His clothes are dry and he puts on a shirt, sweater, socks, and boots, and slips his wallet into his pocket. He must definitely hang on to the money his mother gave him; without it he’s lost, and won’t be able to stay in hiding.

He no longer has the Husqvarna shotgun — it’s at the bottom of the sound. When he was about halfway between the island and the mainland, he took it out of the barrel, held it by the sawn-off barrels, and dropped it into the water with a feeble splash. And it was gone.

There were no cartridges left in the gun anyway, but Nils will miss its reassuring weight.

He thinks about his rucksack, shot to pieces, and misses that too. He has to carry everything in the pockets of his trousers now, and in a little bundle made from a handkerchief, so he can’t take much with him.

He starts to walk northward in the morning sun.
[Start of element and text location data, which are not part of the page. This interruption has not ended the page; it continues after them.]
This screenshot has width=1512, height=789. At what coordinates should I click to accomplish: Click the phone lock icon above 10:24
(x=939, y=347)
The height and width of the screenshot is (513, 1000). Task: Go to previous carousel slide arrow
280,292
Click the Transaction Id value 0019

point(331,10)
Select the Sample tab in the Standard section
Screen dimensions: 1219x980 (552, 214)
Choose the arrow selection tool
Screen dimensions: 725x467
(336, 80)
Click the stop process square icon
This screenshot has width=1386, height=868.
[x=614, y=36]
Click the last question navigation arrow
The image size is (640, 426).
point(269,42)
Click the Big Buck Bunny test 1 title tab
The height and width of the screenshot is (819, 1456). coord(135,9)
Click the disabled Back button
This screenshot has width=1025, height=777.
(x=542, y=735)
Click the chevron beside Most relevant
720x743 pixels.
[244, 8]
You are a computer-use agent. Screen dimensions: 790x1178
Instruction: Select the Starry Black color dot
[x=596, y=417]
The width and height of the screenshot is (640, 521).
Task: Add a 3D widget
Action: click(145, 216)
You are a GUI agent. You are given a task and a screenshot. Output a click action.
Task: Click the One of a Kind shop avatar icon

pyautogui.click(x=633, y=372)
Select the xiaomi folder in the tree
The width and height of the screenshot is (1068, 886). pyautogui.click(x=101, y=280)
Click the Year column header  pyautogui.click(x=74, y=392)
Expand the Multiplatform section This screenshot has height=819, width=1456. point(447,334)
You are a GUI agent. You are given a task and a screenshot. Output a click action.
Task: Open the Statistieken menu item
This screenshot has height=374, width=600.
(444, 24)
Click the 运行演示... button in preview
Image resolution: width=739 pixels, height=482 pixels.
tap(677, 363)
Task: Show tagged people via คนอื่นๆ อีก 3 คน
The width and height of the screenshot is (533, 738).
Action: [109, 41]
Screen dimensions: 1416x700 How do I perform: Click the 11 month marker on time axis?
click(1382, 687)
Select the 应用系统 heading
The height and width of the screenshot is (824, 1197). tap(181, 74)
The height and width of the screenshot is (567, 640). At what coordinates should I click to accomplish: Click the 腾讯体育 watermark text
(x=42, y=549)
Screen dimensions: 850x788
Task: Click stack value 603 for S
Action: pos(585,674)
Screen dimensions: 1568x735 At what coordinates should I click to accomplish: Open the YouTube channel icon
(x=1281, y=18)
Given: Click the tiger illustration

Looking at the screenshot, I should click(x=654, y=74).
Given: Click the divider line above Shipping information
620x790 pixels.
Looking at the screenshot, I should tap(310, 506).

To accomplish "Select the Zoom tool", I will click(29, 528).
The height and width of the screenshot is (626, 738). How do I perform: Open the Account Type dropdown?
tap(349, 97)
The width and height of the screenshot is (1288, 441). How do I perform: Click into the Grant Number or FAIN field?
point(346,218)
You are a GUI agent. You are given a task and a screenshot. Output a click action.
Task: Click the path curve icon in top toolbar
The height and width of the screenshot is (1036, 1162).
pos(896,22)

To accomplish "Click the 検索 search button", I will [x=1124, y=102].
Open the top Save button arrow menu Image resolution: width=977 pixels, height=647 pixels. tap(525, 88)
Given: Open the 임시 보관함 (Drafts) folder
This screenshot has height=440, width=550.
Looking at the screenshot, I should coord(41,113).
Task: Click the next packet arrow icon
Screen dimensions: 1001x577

He knows where he’s heading, but it’s a long way, and it takes most of the day. He keeps to the coast, avoiding all villages. He crosses the roads through the forest as quickly as possible; he feels safe among the trees. Twice he sees deer in the forest, so quiet that they surprise him. He can hear people approaching when they’re several hundred yards away, and can easily avoid them.